Hi Jonas,

Great to see progress in this area. I have quite a few comments.

Post-quantum key exchange
I think that's overkill. Bitcoin has huge problems in the presence of a quantum 
computer, and the
confidentiality of the P2P messages is the most minor one. If there is a 
quantum computer and
Bitcoin remains in its current form, then people should probably stop using it.

Now you can argue that the attacker is storing encrypted traffic today to 
decrypt it later. Sure,
but if that's your threat model then Bitcoin is probably not the right tool for 
you. (And if
you insist that Bitcoin is the right tool, then you can and probably should use 
it over Tor
anyway.) Given the fact that essentially all information in Bitcoin will be 
public in some way,
there are probably cheaper attacks (MITM, traffic analysis).

It's not worth the hassle, would hinder adoption, and it has the potential to 
create a wrong
impression of "bulletproof" security. Even worse, there will be too many people 
that will suddenly
assume that Bitcoin is post-quantum secure.

Key exchange indistinguishable from random
I would rather love to see a simple ECDH key exchange as currently used but 
with an encoding of
public key that provides indistinguishability from random bitstrings. 
"Elligator" does not work
but "Elligator Squared" [1] does the job for secp256k1 -- it just doubles the 
size of the public
key. Together with the encrypted packet lengths, the entire data stream looks 
like random then,
which is pretty useful against censorship resistance for example. (The only 
exception is that the
stream will never start with the magic bytes.)

Key derivation
The key derivation can be improved. It should include each peer's understanding 
of its role,
i.e., requester (or "initiator" is the more common term) or responder. At the 
moment, an attacker
can create a situation where two peers think they're in the same session (with 
the same session
id) but they're actually not. Also, it's possible for an attacker to 
rerandomize the public keys.
That's nothing bad by itself but anything which restricts the flexibility of 
the attacker without
adding complexity is a good idea. Something like
   "salt = BitcoinSharedSecret||INITIATOR_PUBKEY||RESPONDER_PUBKEY" should just 
avoid this issue.

The problem with signalling re-keying in the length field is that the length 
field is not covered
by the MAC. So the attacker can flip the signalling bit. The resulting protocol 
is probably still
secure but the malleability is certainly not desirable.
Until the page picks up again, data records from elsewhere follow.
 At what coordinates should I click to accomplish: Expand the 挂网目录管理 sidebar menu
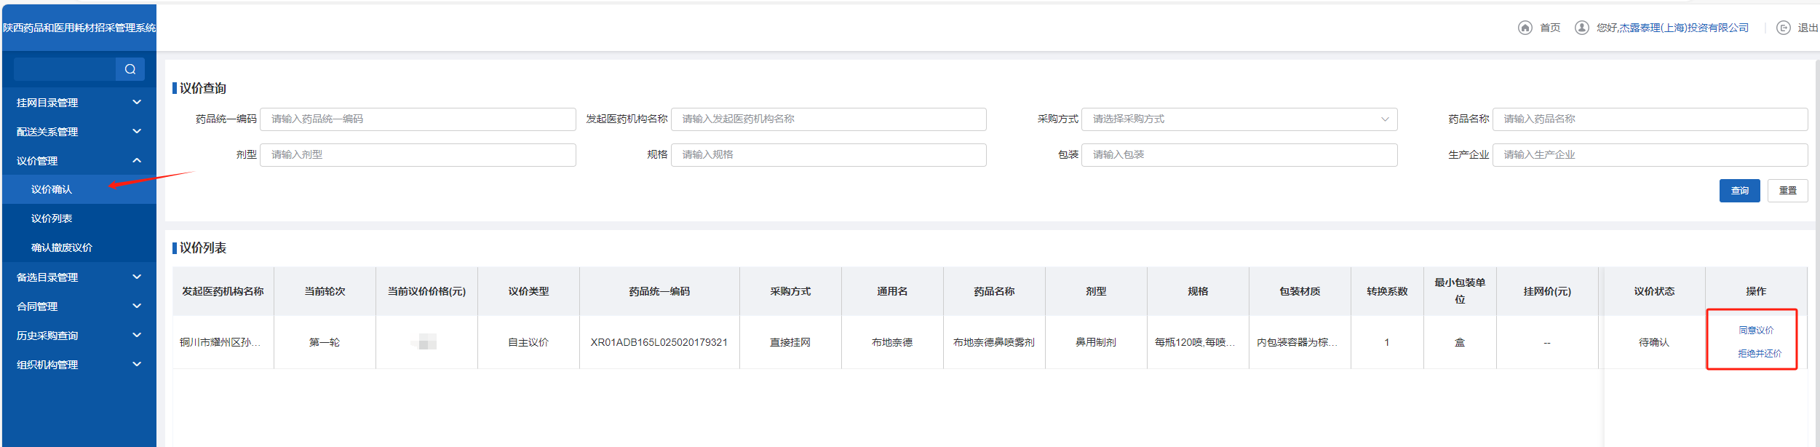click(x=79, y=103)
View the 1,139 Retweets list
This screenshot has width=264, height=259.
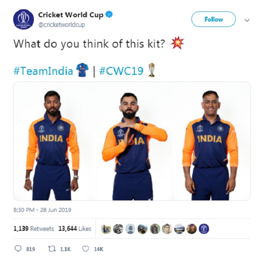click(34, 229)
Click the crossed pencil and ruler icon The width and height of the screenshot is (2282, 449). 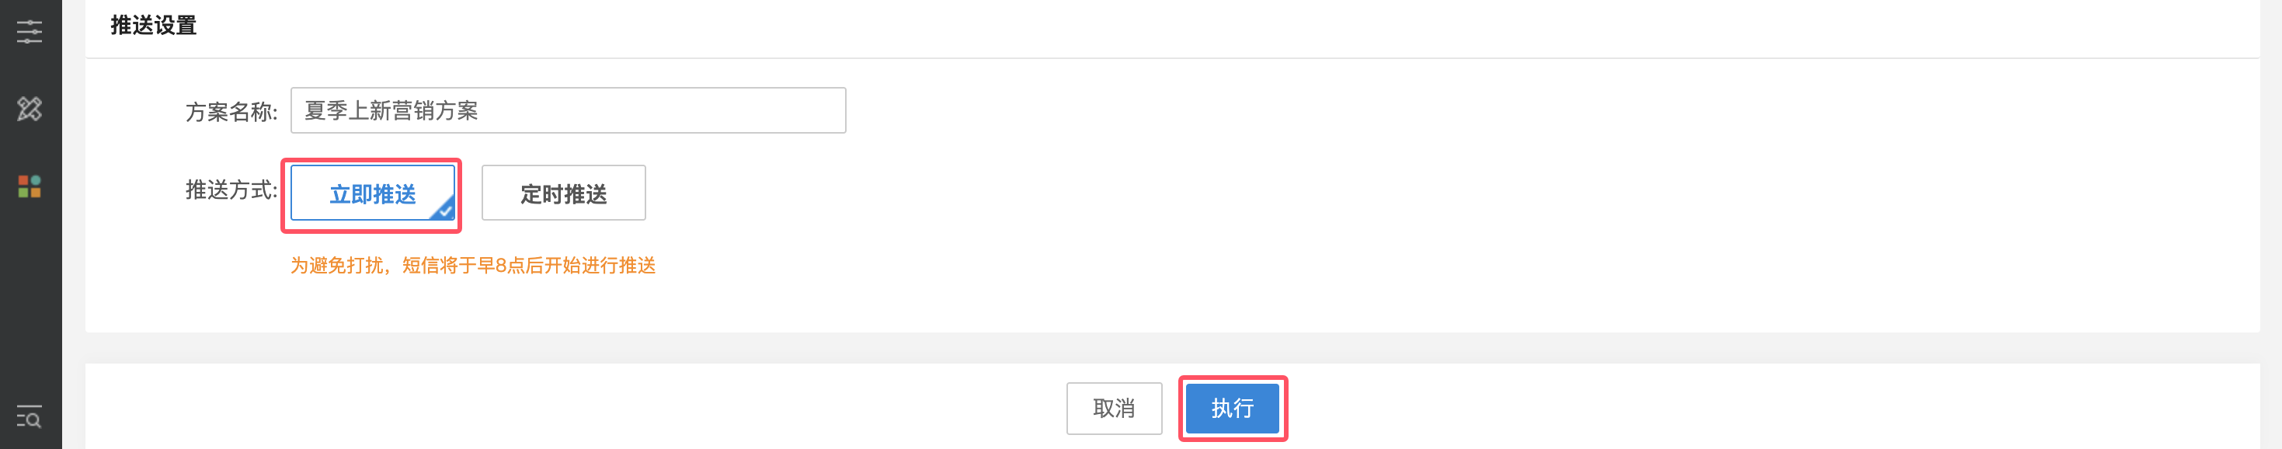29,109
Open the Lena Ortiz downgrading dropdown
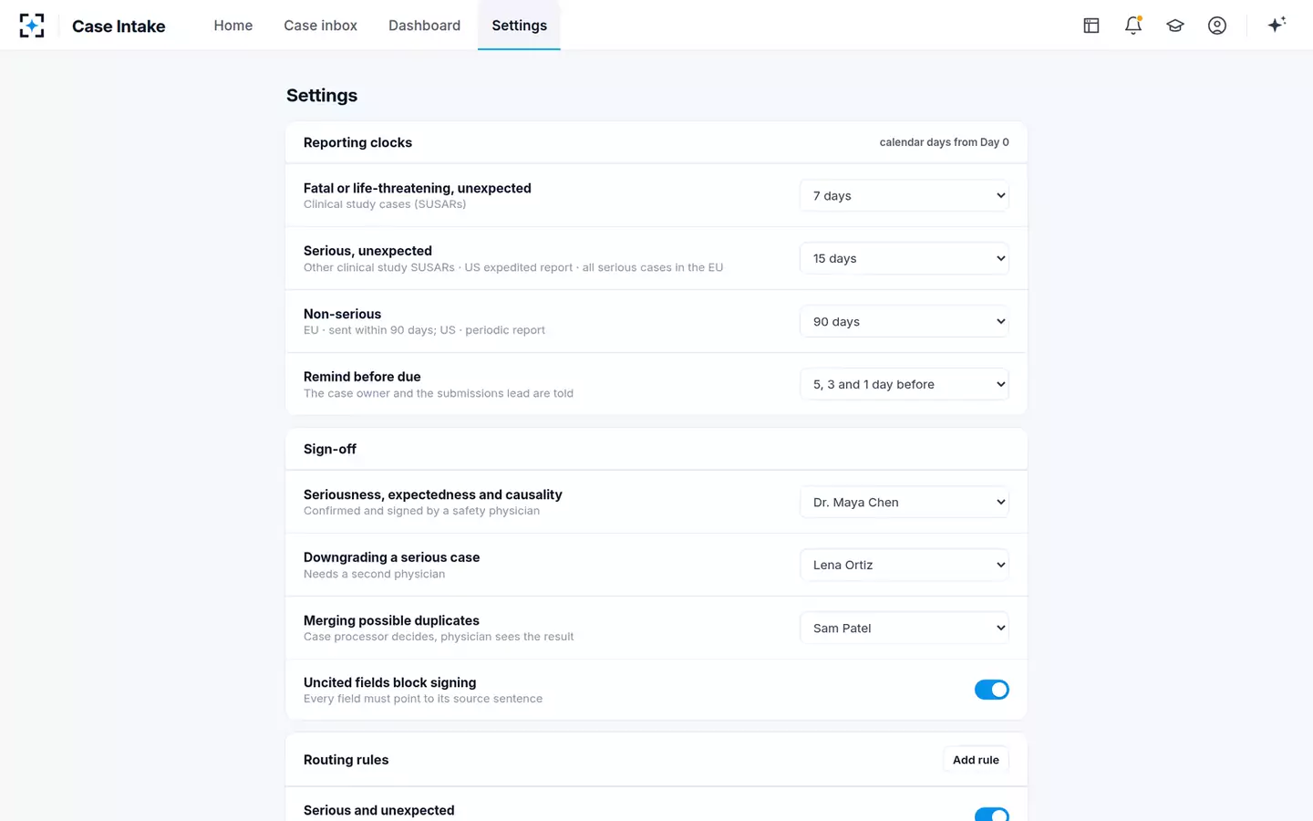The image size is (1313, 821). [905, 565]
Deterministic rekeying rules may be better. Otherwise there will be 
implementations that rekey
every 10 seconds and implementations that just don't rekey at all (rendering 
the 10 s rekeying
interval in the opposite direction useless). Different policies also make it 
possible to
fingerprint implementations. Another problem is that people will set their 
policies arbitrarily.
What's better: 5 min or 30 min? I don't know, but both are reasonable choices. 
(Thats's very much
like discussions about ciphers... What's better AES-GCM or ChaCha20/Poly1305? I 
don't know, but
again both are reasonable choices.)

Symmetric crypto
You call it chacha20-poly1305@bitcoin but what's the difference to the openssh 
then? Is the
idea to save a call to chacha here as you mentioned?
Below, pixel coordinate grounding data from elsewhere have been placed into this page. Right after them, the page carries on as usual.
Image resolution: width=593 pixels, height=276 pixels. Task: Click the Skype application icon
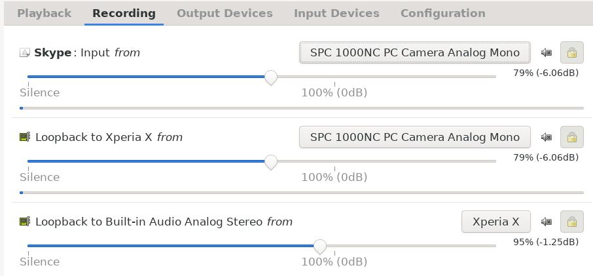[x=25, y=52]
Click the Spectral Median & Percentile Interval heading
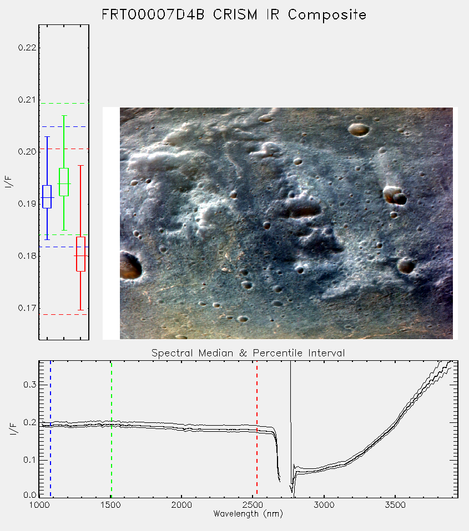 [248, 353]
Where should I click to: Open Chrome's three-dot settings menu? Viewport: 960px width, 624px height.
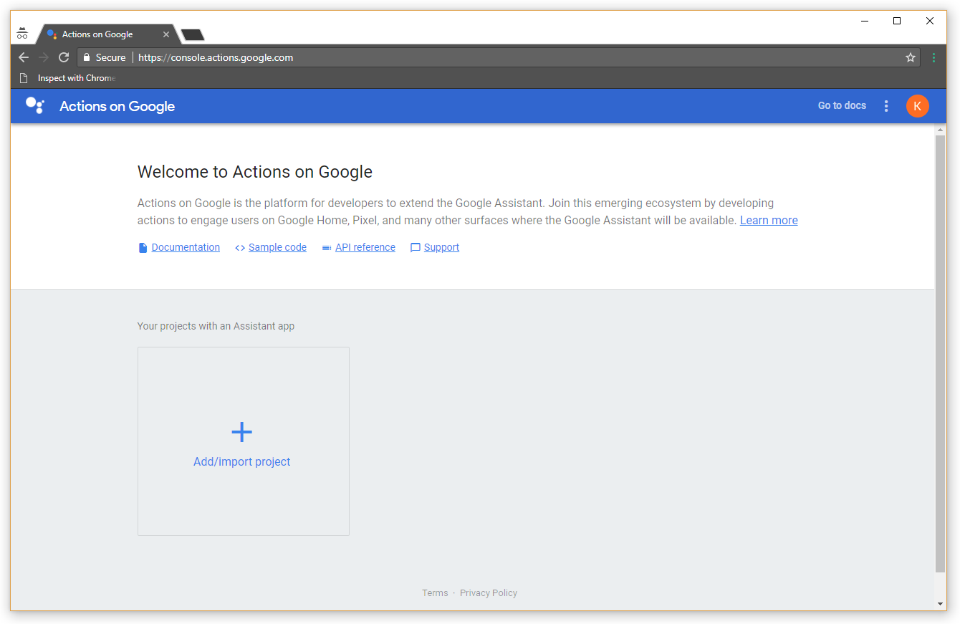(933, 57)
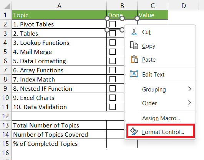Screen dimensions: 204x160
Task: Click the Copy pages icon
Action: (x=134, y=45)
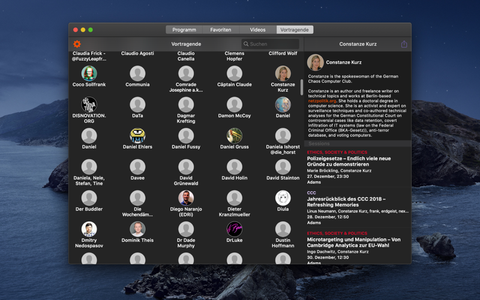Open the orange settings gear icon
This screenshot has height=300, width=480.
[x=77, y=44]
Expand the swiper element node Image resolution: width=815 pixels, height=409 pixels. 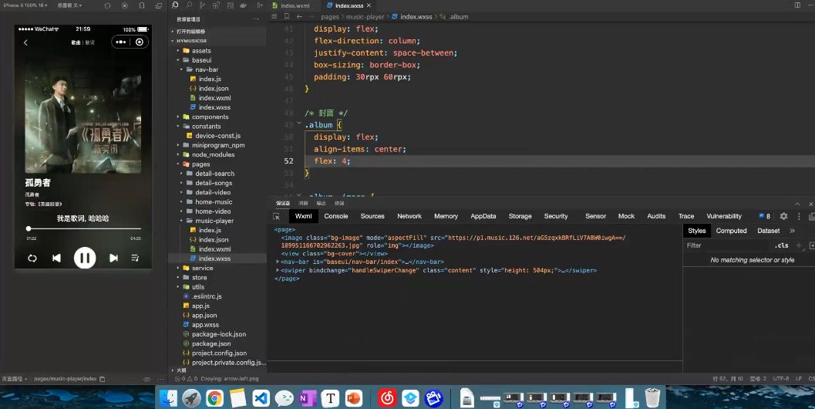pos(278,271)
I didn't think about this in detail: maybe there are a few meaningful cases 
where padding could
hide the message length without too much overhead. (I'm not convinced, just a 
random thought.)

"The ID/string mapping is a peer to peer arrangement and MAY be negotiated 
between the
requesting and responding peer." I think that's overly complicated. I suggest 
it should just be
written in stone, again to avoid complexity and to avoid fingerprinting. New 
implementations are
necessary anyway, so maybe just use IDs for anything? ASCII is nice if you want 
to debug your code
or some random network failure but that's hard anyway when encryption is used.
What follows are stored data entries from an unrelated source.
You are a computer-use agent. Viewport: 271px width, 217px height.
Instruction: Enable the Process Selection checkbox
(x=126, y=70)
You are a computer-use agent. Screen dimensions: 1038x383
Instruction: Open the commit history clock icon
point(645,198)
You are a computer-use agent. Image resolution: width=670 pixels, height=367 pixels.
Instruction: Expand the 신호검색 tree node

In general, the entire thing is a little bit underspecified. (I'm aware it's 
just a draft.)
A few examples:
 - What should a peer do if the MAC verification fails?
 - What should a peer do if it receives an even key?
 - "Processing the message before the authentication succeeds (MAC verified) 
MUST not be done."
 That should also apply to the ciphertext. (Or: What is a "message"?). It may 
be a good idea to
 to refer to the openssh document or steal from it; it does a pretty good job.
 - "Both peers MUST keep track of the message sequence number (uint32) of sent 
and received
 messages for building a 64-bit symmetric cipher IV." I think you mean nonce 
when you say IV?
 - What is the initial value of the sequence number?
 - How is a 64-bit nonce formed from one (two?) uint32?
 - What if the uint32 overflows?
 - "Re-Keying interval is a peer policy with a minimum timespan of 10 seconds." 
What if I receive
 too many re-keying requests? Nothing or should I raise the DoS score?
 - "The Re-Keying must be done after every 1GB of data sent or received" Hm, 
every peer updates its
 own sending key, so this should just read "sent" instead of "sent or received"?

Pseudocode could probably help here.